Temper Brittleness Of Steel
1. Temper brittleness refers to the phenomenon that the toughness of the quenched steel decreases after tempering. When the quenched steel is tempered, the hardness decreases and the toughness increases as the tempering temperature increases. However, in the relationship between tempering temperature and impact toughness of many steels, two valleys appear, one between 200 and 400 °C, which is low temperature temper brittleness; the other is between 450 and 650 °C, which is high temperature tempering. brittleness. In the tempering brittle temperature range, as the tempering temperature increases, the impact toughness decreases.
Alloy steel quenched to obtain martensite structure, tempered in the temperature range of 450 ~ 600 ° C; or tempered at 650 ° C after a slow cooling rate of 350 ~ 600 ° C; or tempered at 650 ° C, 350 ~ 650 ° C Long-term heating in the temperature range causes embrittlement of the steel.
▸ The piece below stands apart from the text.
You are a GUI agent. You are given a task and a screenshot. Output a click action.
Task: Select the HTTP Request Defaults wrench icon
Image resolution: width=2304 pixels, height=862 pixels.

If the already brittle steel is reheated to 650 ° C and then cooled quickly, the toughness can be restored, so it is also called “reversible temper brittleness”.
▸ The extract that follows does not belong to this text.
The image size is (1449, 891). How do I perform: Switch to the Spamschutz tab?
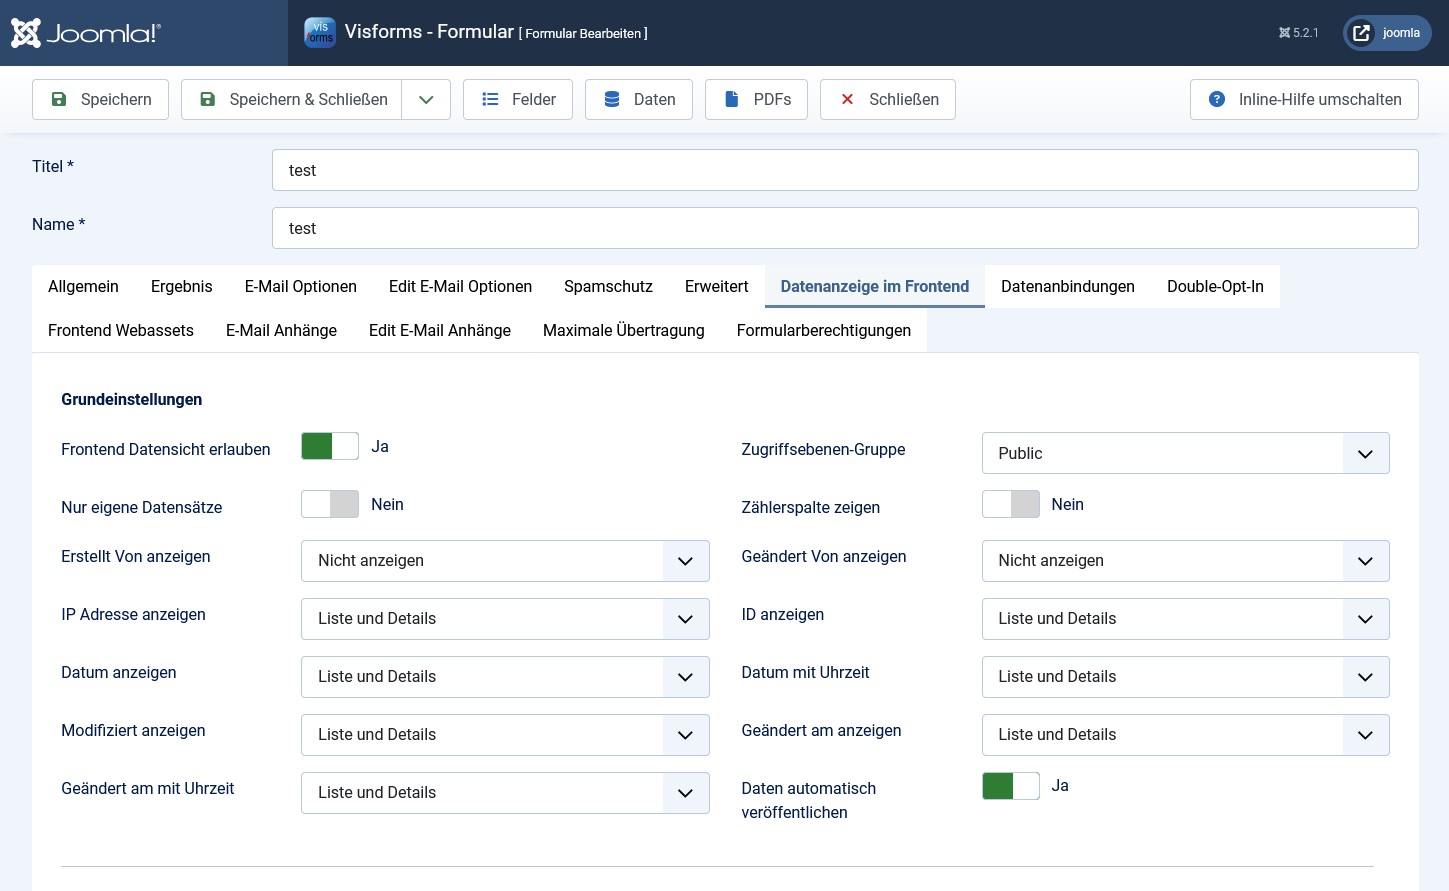(x=608, y=286)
2. Causes of temper brittleness: It is due to the segregation of impurity elements at the grain boundaries, which reduces the fracture strength of the grain boundaries and produces temper brittleness.
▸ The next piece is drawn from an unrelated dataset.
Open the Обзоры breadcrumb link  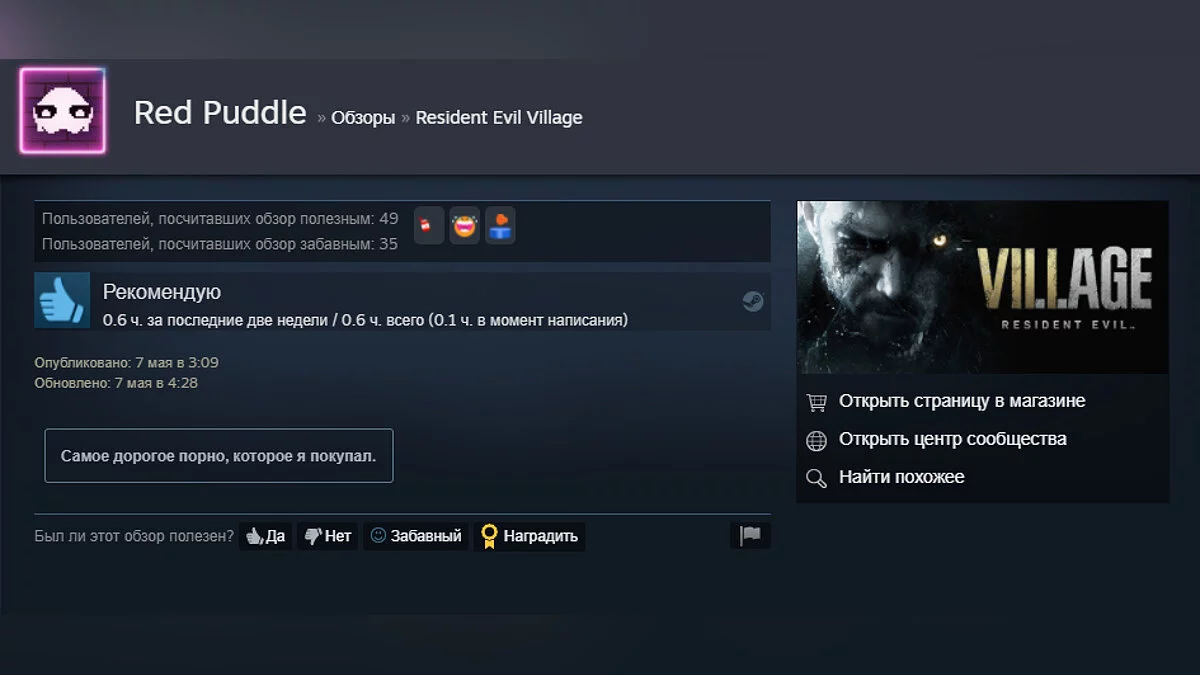click(363, 118)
3. Mechanism of high temperature temper brittleness: 1 When temper brittleness occurs, Ni, Cr, Sb, Sn, P, etc. are all segregated to the original A (austenite) grain boundary (the main type of temper brittleness is produced) The reason) is concentrated on the grain boundary of 2~3 atomic thickness, and the temper brittleness increases with the increase of impurity elements. Ni and Cr not only segregate themselves but also promote segregation of impurity elements. 2 If quenching is not tempered or tempered without embrittlement, no segregation of alloying elements and impurity elements is observed. 3 The alloying element Mo can suppress the segregation of the impurity element to the A grain boundary, and it is not segregated by itself. Carbon also plays a catalytic role. Generally, carbon steel is not sensitive to high temperature temper brittleness, and binary or multi-alloy steels containing chromium, manganese, nickel and silicon are sensitive, and the brittleness sensitivity varies depending on the type and content of the alloy elements.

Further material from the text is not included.